Le nouveau DS3 CrossBack avec sa posture robuste, son style spectaculaire et son gabarit large et imposant se destine aux clients « à la recherche d’hédonisme et de raffinement ». En matière de finition bling-bling, ces messieurs seront servis avec l’emblématique finition bracelets, les surpiqûres et l’usage de quelques « matériaux nobles » qui viennent parachever l’univers DS.


La marque premium de PSA dont la ligne directrice a pour essence la « distinctive série » révèle de nombreuses subtilités artistiques. Il y a d’abord les proportions, avec ses énormes roues, sorte de « forme assez sèche et brute qui vient briser subtilement la forme générale du véhicule » ce qui lui confère agilité et robustesse.
Ensuite, cette volonté de DS de se rapprocher le plus du luxe à la française, notamment avec une calandre forgeant une identité plus incisive et invoquant de nombreux codes qui se dessinent à travers « la découpe des phares qui utilise également cette forme brisante toujours à la lumière du logo », analyse Pierlouis Clavel, étudiant aux Beaux-arts de Paris.

J’avoue, c’est quelque peu surprenant de voir des poignées de portes en flèche qui ressortent des portes à chaque approche. On a envie de les remettre à l’intérieur de la porte pour préserver cette sensation de pureté et l’harmonie artistique où rien ne dépasse dans ce DS 3 CrossBack.

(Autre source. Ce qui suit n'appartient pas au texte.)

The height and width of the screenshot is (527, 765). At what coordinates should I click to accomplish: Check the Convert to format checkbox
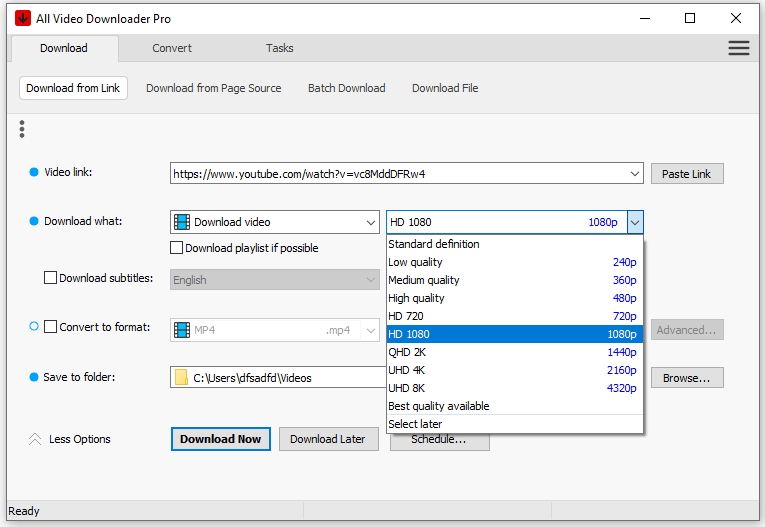(50, 326)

Du côté des équipes chez DS, on est pas peu fiers de ce nouveau bébé au moteur 3 cylindres 1.2 l essence 155 ch puretech qu’on érige immédiatement au rang de Q2. Car ce DS inaugure par la même occasion une nouvelle plate-forme CMP que l’on retrouvera très prochainement sur les 208 et 2008. Sur route, l’on apprécie le châssis bien suspendu, pas trop tendu, et la direction est assez ferme.

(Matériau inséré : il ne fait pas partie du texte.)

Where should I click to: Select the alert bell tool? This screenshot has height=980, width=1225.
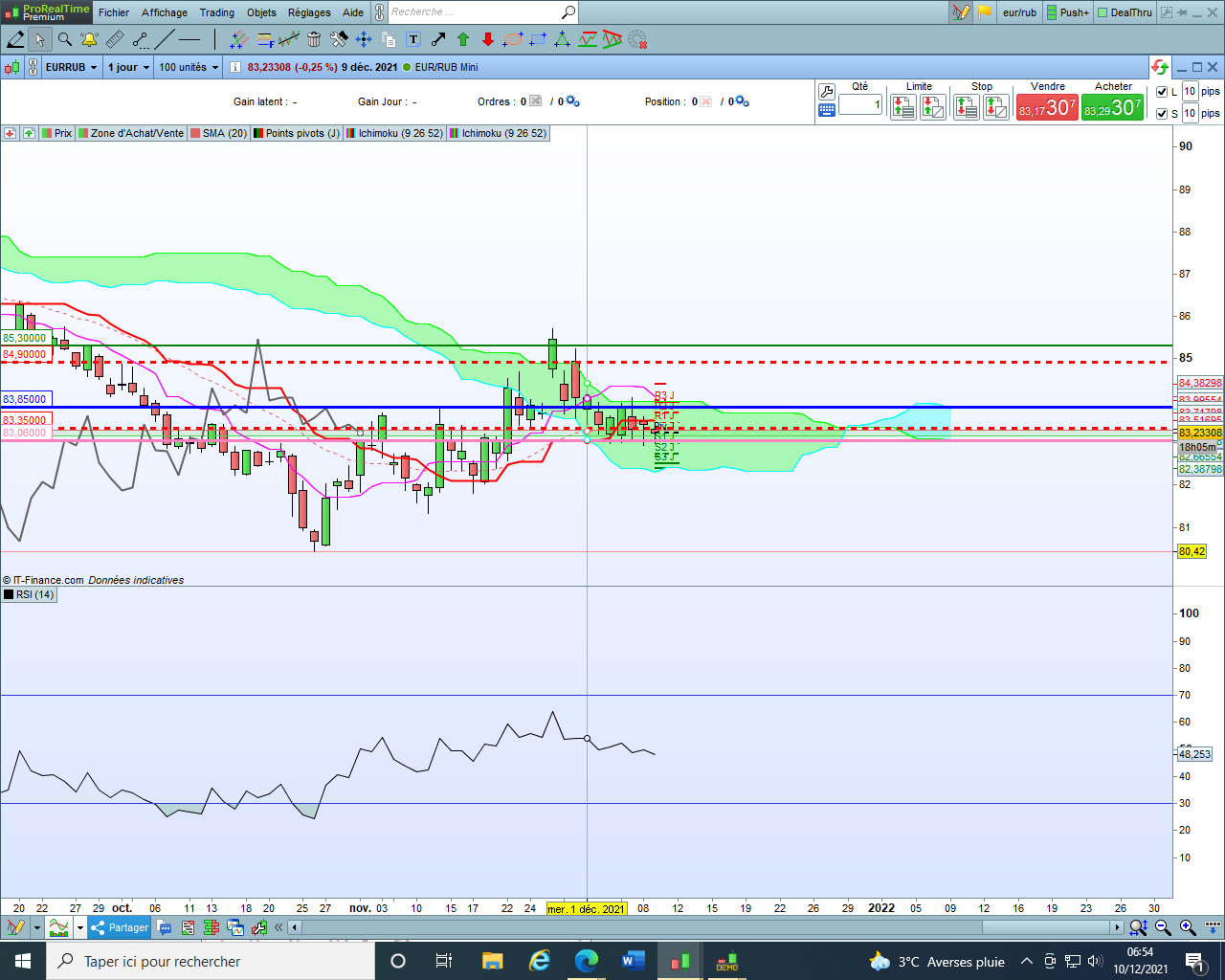point(89,39)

Le levier de vitesses a un je ne sais quoi de déjà vu, sur la Peugeot 508, notamment. Même si la boîte se révèle parfois lente, on apprécie le confort des suspensions, et l’on ne ressent guère de fatigue à son bord lors de longs trajets sinueux, sans doute grâce aux sièges et au confort feutré.

L’on retrouve le côté égoïste propre à PSA où le conducteur se retrouve surclassé en « Première » avec le tout électrique, d’où le nom de la finition, tandis que le passager, lui, devra faire à la main…

Faire bien, certes, mais attention à ne pas tomber dans le surdesign pédant avec ce piano noir laqué et ces plastiques. Ça en jette de loin, mais à bien y regarder, ces gros boutons voulus être originaux sont à la limite du mauvais goût, tout comme ces aérateurs sur les portes… on apprécie l’intention, mais ça fait vraiment trop.

Tout ceci aurait pu faire la recette parfaite d’un SUV premium si DS n’avait pas recyclé ses commodos d’époque, ici avec ceux qu’on avait déjà connus sur la 206…
De surcroît, les commandes des vitres situées sur la console centrale ne sont vraiment pas intuitives. Il vaut mieux s’y habituer, au risque d’activer le frein à main électrique comme j’ai pu le faire, en pleine course, voulant ouvrir la fenêtre.

Performance


Performance
3 / 5
Tenue de route
4 / 5
Habitabilité
4 / 5
Consomation
4 / 5
Prix
3 / 5
Confort
3 / 5
  • - Son côté arty
  • - Le système sonore Electra Focal
  • - L’expérience client privilégié
  • - La visibilité avec le montant arrière
  • - La clé qui a été complètement négligée
  • - Les commodos de la 206

Conclusion:


Car il ne suffit pas de soigner l’enrobage en mettant en scène du « show » dans une publicité où l’on placerait l’auto devant la pyramide du Louvre, mêlant un gloubi-boulga d’amalgames sur le fashion et de faux-semblants qui risquent d’être en inadéquation avec le type de clientèle visée. En l’occurrence, une clientèle des plus aisée, pour ne pas dire fortunée, qui risquerait d’avoir un coup d’œil trop exigeant eu égard le résultat final que l’on retrouve dans ce DS 3 CrossBack. Comme quoi, il ne suffit pas de placer l’auto devant le Louvre pour faire croire que c’est de l’art.